Unfortunately, that same venture capital data is also making it harder to argue that we're not in some sort of bubble. The real argument is going to be over whether the bubble is more likely to deflate gently or pop suddenly.

The first quarter of 2014 saw the most venture capital money invested since the second quarter of 2001, with $9.9 billion going into 880 deals. That dollar figure is up 44 percent compared to the same quarter last year. In March alone, VC investors poured $4.4 billion into young companies, which is easily more than any other quarter in the past two years.

Some $5.7 billion of the $9.9 billion total went to California-based companies, and $4.8 billion went to Silicon Valley alone.

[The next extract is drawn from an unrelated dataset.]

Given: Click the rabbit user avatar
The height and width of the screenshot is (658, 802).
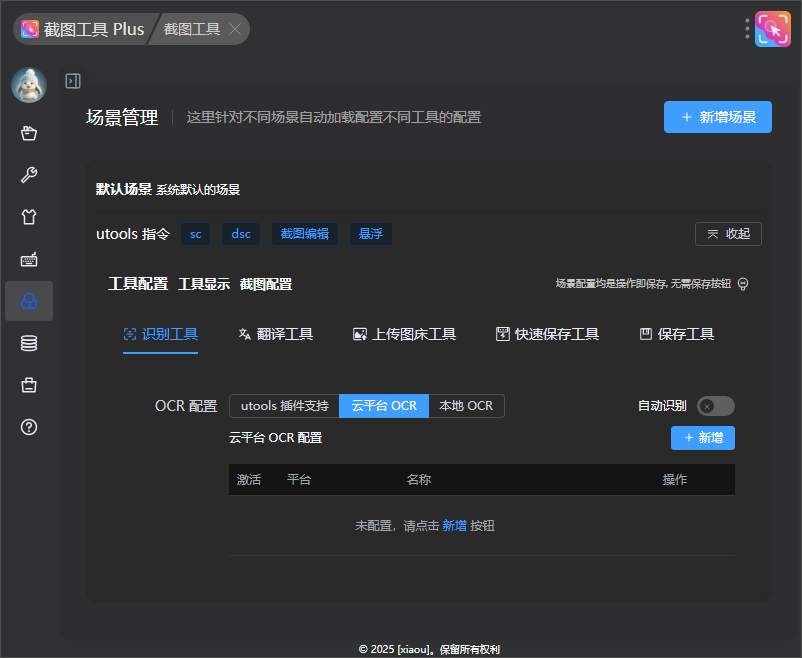Looking at the screenshot, I should pyautogui.click(x=29, y=85).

Later stage deals are accounting for more and more of venture dollars, with Series D and E rounds eating up 47 percent of all venture money. Eleven companies--a record--raised their first funding round at a valuation of a billion dollars or more.

Those investments may seem a bit more reasonable given the recent generosity of public investors. Thirty-five U.S. based, venture-backed companies went public in the first quarter, the most since the third quarter of 2000. Healthcare IPOs continue to boom, with 22 companies in the sector going public compared to only four in the same quarter a year ago.

There were also 174 venture-backed mergers or acquisitions in the quarter. That’s a 69 percent increase from the same quarter a year ago.

Internet deals are continuing to hog cash, with 49 percent of all VC funding going to Web companies. Just one company--Cloudera--was responsible for $900 million of that. In New York, Internet deals attracted 63 percent of all venture money invested. The amount of money invested in mobile and telecom companies was up 30 percent year-over-year, but down compared to the most recent quarter.